++++ MATERIAL SHOWN
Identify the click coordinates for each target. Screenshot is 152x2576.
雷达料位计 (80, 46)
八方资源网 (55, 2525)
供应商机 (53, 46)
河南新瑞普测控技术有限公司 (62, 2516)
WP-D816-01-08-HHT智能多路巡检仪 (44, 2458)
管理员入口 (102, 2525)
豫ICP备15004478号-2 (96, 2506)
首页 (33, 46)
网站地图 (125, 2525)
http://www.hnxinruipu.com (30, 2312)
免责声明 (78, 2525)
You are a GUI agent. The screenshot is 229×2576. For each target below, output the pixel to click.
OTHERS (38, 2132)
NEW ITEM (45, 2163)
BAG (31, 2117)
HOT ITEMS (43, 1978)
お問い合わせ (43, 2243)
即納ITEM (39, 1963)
++++++++
++++ MATERIAL SHOWN
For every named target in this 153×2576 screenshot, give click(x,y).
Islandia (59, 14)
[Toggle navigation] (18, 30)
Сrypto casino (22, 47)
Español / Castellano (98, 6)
++++++++
++++ MATERIAL SHOWN
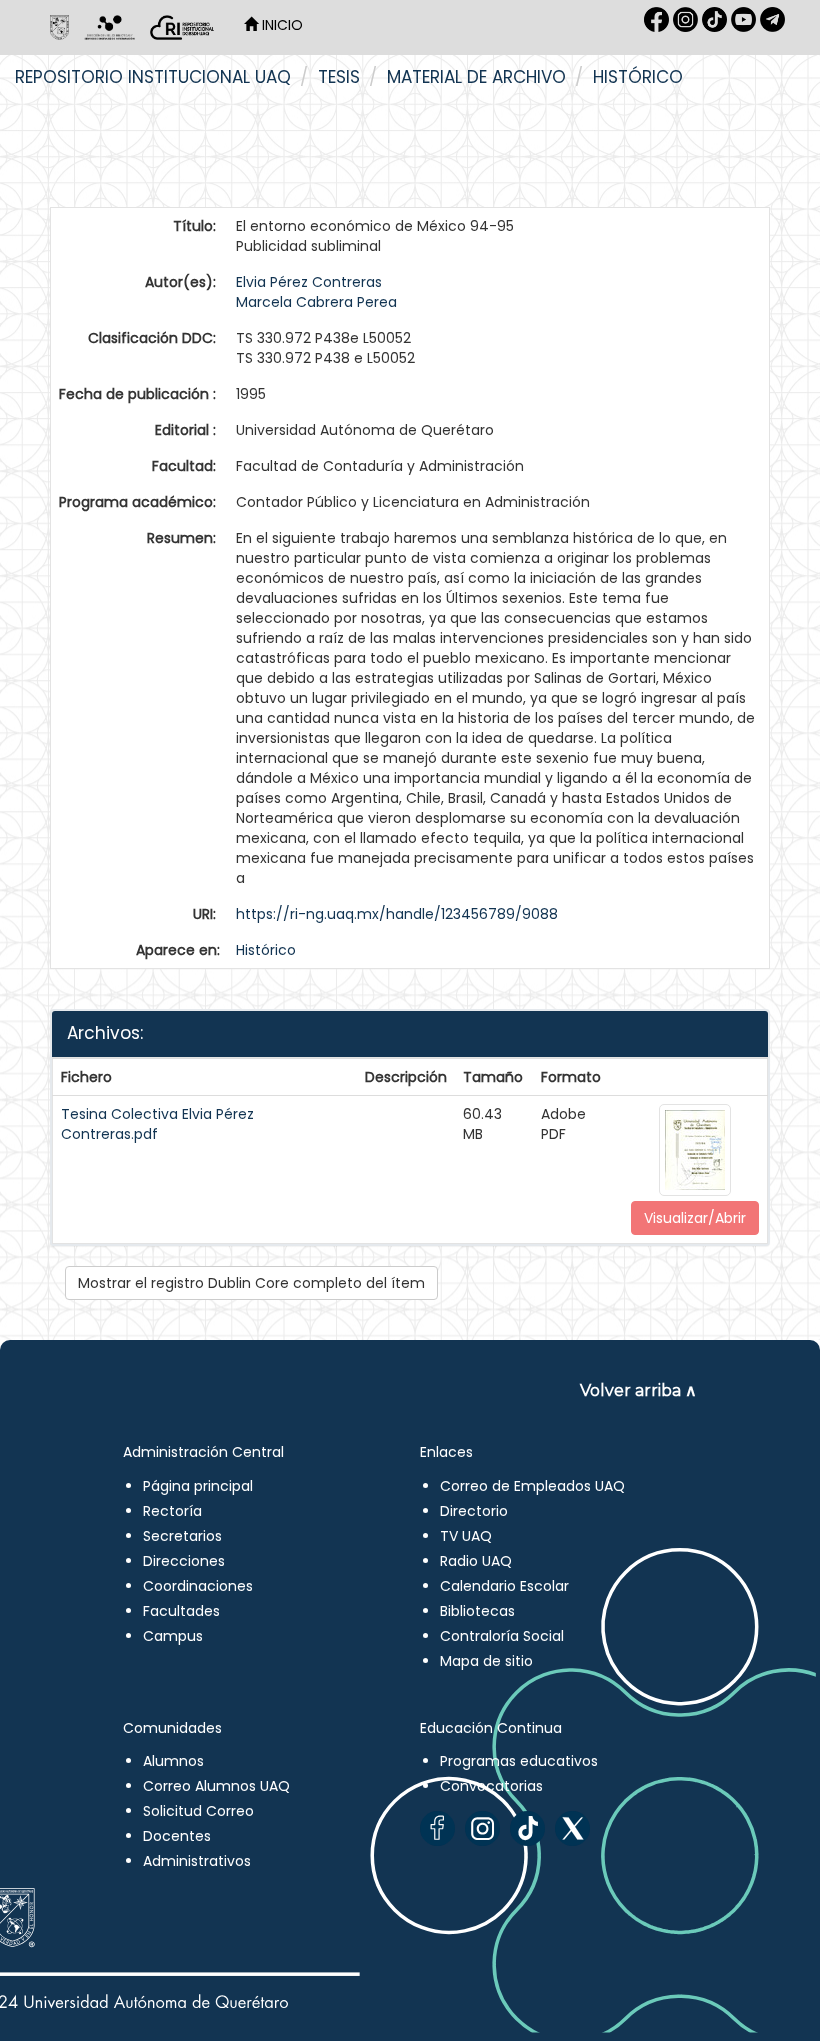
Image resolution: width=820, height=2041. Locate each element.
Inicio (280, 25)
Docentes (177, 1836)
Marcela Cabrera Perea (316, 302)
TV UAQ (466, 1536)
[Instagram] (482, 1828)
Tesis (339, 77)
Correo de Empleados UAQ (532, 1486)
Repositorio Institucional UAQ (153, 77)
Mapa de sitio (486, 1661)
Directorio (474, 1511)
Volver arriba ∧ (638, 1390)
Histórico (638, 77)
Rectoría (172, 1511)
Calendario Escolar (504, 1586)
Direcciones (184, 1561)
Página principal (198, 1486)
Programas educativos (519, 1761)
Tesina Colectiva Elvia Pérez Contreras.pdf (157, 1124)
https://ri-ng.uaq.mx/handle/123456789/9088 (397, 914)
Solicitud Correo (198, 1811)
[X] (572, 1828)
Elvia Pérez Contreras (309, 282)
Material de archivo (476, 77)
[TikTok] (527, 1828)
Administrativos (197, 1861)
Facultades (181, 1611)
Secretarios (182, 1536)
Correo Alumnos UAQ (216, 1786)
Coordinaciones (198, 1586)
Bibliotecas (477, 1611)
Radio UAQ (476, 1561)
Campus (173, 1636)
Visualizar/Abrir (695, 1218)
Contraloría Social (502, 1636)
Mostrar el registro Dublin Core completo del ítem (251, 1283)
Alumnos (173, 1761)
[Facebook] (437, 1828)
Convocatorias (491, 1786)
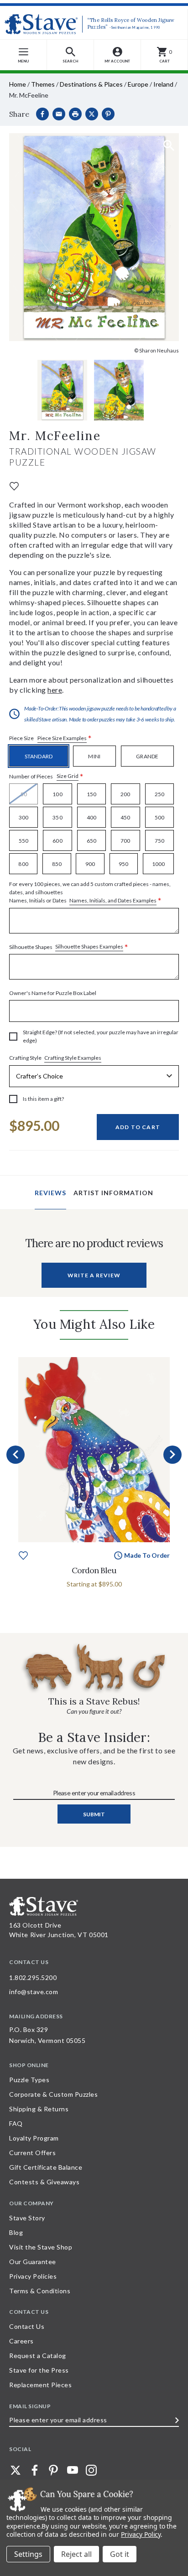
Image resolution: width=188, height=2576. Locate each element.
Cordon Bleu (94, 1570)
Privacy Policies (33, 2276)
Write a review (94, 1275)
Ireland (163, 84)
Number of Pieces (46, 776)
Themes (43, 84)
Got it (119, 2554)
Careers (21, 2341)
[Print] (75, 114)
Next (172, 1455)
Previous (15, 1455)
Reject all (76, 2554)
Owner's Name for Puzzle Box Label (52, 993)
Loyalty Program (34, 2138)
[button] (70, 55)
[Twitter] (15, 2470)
++++++++
(EXERCISE GOAL):
Search the records for the string "Elvia" and report each line that has it.

(SOLVED EXERCISE):
Tesina Colectiva Elvia Pérez Contreras.pdf (157, 1124)
Elvia Pérez Contreras (309, 282)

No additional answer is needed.